RECORDED INFORMATION:
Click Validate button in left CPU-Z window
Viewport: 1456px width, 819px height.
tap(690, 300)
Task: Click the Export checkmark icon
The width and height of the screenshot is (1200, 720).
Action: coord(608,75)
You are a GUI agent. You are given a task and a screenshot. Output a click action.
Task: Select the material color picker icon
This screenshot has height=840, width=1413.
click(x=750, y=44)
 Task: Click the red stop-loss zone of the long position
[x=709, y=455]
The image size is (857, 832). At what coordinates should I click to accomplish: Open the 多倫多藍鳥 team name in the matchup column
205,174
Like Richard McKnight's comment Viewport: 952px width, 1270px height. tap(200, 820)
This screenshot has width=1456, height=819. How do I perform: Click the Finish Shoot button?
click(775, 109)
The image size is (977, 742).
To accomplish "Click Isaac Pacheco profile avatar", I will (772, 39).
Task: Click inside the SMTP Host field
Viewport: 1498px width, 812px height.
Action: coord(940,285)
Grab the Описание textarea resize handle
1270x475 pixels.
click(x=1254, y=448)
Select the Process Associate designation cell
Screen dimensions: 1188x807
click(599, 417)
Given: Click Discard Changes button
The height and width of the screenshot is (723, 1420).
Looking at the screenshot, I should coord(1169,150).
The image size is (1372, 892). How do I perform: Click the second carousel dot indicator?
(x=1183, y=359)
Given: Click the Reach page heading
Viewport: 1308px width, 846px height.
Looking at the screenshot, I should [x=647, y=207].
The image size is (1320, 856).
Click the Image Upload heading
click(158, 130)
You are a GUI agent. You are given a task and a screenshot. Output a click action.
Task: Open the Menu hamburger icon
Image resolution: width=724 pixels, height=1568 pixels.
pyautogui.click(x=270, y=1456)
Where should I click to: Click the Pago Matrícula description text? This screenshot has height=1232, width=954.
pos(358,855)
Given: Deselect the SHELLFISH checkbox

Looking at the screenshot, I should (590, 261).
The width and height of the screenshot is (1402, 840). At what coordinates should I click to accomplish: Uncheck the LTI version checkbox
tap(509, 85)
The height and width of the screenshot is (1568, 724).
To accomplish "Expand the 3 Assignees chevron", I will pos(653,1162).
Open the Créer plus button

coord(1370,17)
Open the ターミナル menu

THE PROBLEM:
Copy the records from their start up to and including the line with "[x=709, y=455]", requests included. Multiply every answer coordinate by 2.3 and round to whole numbers, with halves rounding up.

RESULT OF THE EXERCISE:
Click Validate button in left CPU-Z window
Viewport: 1456px width, 819px height.
tap(1587, 690)
Task: Click the Export checkmark icon
The width and height of the screenshot is (1200, 720).
Action: coord(1398,173)
You are a GUI agent. You are given a task and a screenshot. Output a click action.
Task: Select the material color picker icon
This screenshot has height=840, width=1413.
click(x=1725, y=101)
 Task: Click the red stop-loss zone of the long position
[x=1631, y=1047]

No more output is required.